Et au-delà de ces articles généraux du Code civil, d’autres dispositions tirées du statut des baux commerciaux du Code de commerce nous semblent également pouvoir êtres invoqués par les locataires : en effet, si la crise sanitaire du coronavirus devait durer plusieurs semaines voire plusieurs mois, cela aura pour effet d’appauvrir certaines zones peu à peu abandonnées (par un mécanisme de faillite en chaîne).
Cette désertification aura vraisemblablement des impacts sur la commercialité de certains quartiers, et donc sur leur valeur locative, pouvant entraîner un contentieux sur la baisse du montant du loyer à l’occasion de la révision triennale du bail, ou de son renouvellement.
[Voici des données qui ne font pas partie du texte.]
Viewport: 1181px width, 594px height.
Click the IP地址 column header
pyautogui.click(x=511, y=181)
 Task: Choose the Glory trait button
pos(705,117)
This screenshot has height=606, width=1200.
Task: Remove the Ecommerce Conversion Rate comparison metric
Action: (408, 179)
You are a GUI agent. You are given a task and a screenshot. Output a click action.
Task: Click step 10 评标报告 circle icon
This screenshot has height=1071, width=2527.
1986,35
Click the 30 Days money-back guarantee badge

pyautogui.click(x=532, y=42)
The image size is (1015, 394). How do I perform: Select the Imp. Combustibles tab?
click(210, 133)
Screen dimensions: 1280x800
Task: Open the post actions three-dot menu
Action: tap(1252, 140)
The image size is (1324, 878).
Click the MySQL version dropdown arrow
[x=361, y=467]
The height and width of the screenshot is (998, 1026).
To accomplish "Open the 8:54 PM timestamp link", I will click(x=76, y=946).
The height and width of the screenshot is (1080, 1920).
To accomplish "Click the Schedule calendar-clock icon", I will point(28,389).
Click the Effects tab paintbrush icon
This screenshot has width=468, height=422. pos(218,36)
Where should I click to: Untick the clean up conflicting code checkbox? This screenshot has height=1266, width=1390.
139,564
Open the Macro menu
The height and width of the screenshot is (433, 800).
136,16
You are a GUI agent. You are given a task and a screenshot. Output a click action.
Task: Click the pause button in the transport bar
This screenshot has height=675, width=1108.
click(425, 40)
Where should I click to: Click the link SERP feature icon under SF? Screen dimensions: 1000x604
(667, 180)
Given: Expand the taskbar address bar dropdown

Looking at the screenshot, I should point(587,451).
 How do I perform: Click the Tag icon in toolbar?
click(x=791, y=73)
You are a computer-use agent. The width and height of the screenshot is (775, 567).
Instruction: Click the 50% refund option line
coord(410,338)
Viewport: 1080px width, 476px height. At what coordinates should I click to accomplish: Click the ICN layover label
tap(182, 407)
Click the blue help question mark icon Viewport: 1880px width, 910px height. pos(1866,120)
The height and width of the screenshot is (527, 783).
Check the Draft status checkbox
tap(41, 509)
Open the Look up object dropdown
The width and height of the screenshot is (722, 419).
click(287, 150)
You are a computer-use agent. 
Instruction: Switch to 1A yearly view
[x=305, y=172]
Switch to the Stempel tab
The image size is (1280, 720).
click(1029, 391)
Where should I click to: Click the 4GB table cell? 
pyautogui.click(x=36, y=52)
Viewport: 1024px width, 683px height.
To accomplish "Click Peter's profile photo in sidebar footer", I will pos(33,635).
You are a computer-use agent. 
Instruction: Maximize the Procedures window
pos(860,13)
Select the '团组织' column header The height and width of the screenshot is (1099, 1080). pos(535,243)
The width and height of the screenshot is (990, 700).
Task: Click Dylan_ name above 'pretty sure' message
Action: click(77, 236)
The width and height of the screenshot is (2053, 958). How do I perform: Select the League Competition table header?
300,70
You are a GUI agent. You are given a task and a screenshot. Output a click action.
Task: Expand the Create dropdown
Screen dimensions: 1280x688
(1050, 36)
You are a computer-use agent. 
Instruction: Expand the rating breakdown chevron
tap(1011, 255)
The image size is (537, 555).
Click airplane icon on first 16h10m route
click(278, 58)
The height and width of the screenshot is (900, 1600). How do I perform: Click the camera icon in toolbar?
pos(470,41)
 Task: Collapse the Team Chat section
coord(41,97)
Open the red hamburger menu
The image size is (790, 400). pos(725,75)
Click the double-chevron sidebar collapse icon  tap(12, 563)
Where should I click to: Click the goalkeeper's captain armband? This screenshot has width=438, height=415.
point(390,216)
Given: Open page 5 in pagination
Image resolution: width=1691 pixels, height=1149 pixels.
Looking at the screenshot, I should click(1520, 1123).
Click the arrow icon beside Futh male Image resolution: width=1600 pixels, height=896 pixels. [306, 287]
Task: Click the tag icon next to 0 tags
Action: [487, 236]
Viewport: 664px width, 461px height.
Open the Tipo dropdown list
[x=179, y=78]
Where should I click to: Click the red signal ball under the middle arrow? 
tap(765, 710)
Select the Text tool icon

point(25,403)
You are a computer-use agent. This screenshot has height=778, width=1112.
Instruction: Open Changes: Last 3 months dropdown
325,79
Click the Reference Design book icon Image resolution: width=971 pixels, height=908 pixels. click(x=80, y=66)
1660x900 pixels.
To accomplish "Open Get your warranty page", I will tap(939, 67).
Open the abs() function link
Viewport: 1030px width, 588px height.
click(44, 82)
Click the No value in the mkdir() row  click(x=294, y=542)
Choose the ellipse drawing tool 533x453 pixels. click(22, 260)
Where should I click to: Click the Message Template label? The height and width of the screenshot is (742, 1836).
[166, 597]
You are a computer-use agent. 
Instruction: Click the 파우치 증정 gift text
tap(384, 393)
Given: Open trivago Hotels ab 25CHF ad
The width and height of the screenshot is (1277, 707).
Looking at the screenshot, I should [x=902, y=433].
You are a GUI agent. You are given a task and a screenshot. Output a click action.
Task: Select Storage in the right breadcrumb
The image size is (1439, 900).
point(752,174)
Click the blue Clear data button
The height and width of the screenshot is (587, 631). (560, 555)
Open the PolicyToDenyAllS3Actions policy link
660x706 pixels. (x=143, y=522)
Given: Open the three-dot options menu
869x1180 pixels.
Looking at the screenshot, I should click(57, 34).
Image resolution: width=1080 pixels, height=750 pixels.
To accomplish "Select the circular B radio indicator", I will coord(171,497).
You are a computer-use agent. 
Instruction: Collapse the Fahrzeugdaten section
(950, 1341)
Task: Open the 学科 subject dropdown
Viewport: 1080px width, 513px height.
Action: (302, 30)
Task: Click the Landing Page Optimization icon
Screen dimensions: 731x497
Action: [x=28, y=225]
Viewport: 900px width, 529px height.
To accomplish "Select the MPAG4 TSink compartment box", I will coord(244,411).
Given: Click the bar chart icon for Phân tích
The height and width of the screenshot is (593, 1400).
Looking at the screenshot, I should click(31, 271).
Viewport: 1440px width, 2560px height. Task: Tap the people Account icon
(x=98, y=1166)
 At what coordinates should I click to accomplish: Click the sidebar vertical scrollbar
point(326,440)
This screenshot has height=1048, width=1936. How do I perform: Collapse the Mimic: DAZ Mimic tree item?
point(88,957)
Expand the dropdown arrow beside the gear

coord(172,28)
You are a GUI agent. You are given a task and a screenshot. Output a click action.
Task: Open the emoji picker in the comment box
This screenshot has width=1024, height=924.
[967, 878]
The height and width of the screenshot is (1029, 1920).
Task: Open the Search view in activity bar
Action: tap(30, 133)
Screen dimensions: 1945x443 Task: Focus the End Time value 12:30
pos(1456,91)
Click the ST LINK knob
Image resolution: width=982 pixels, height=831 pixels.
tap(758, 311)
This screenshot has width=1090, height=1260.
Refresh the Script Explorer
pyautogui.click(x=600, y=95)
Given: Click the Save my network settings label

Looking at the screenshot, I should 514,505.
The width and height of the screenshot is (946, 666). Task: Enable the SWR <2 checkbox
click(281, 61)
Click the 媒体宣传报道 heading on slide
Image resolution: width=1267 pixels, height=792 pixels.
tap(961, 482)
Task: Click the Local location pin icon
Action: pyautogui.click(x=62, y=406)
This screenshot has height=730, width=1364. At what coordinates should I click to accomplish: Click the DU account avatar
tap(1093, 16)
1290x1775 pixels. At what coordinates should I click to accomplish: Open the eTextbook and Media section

Dernière conséquence prévisible de la crise : un essor important des opérations de rachats de fonds de commerce à la barre du tribunal. En effet, si les cessions de fonds de commerce « classiques », in bonis, vont peut-être connaître un coup d’arrêt à court terme avec la crise du coronavirus et la fermeture des restaurants, il est clair qu’en sortie de crises, bon nombre d’exploitants n’auront d’autre choix que de déposer le bilan. L’ouverture de ces procédures collectives en chaîne donnera vraisemblablement lieu à des ventes massives sous l’égide du tribunal de commerce, que ce soit dans le cadre de redressement judiciaire, ou liquidation judiciaire.
En attendant, nul n’étant en mesure de présager le temps que durera cette crise, l’heure est avant tout à la solidarité nationale et internationale : continuons d’appeler à l’entraide collective, afin de faire face au mieux à ces temps de crise sans précédent.
Espérons à cet égard que les rapports bailleurs / locataires donneront avant tout lieu dans les semaines à venir à du dialogue et de la compréhension mutuelle, plutôt qu’à du contentieux et des procédures qui, pour le moment, sont en tout état de cause à l’arrêt.